§ TASK TO COMPLETE: Extract each line below that contains the string "screenshot", treating uppercase and lowercase letters as distinct.

§ Items from a dataset:
^^^^^^^^^^^^^^^^

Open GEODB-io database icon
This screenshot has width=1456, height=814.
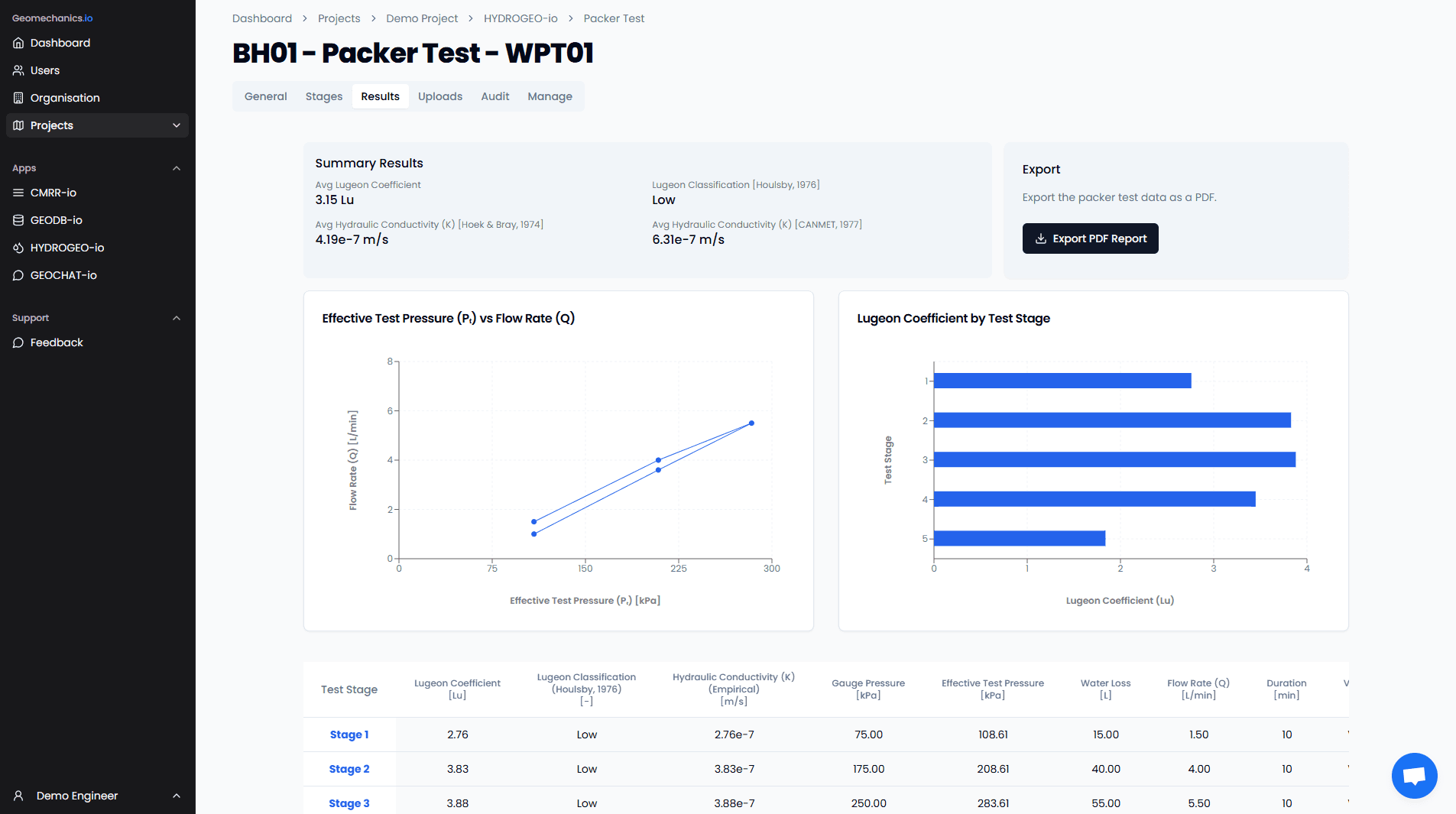tap(18, 220)
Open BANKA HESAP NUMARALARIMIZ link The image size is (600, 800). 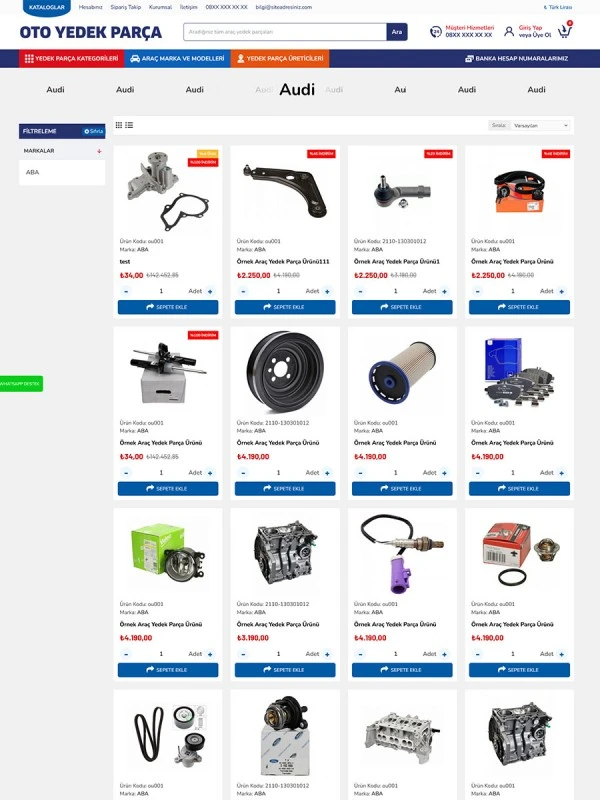click(x=516, y=59)
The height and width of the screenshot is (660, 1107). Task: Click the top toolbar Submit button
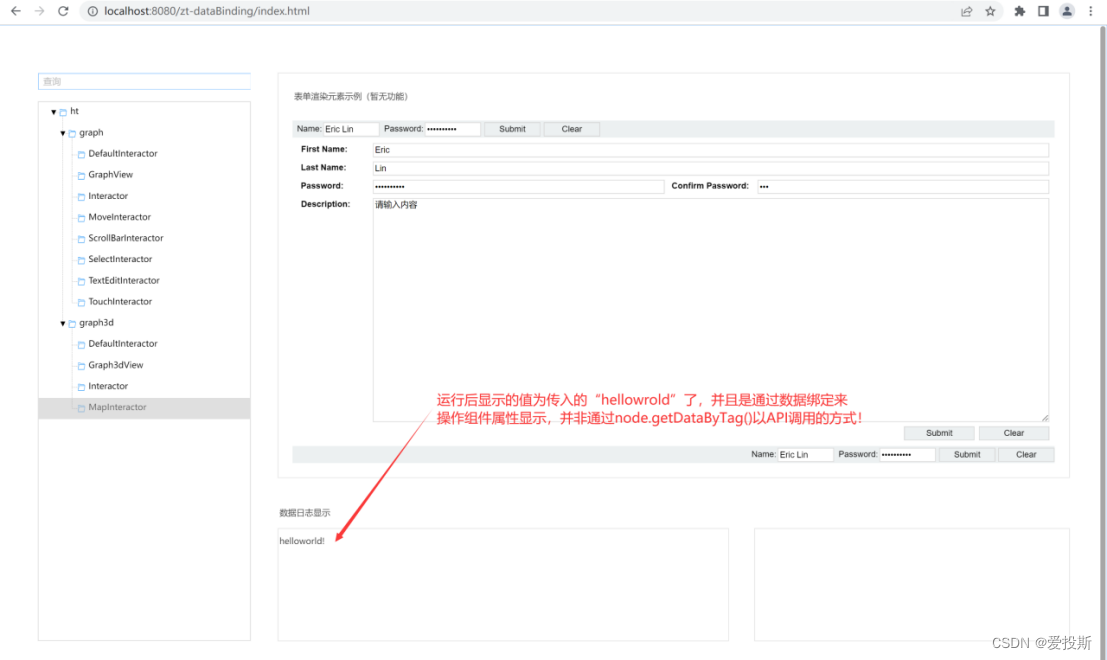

^^^^^^^^^^^^^^^^

§ SOLUTION TO THIS TASK:
This screenshot has width=1456, height=814.
The height and width of the screenshot is (660, 1107). Task: Click the top toolbar Submit button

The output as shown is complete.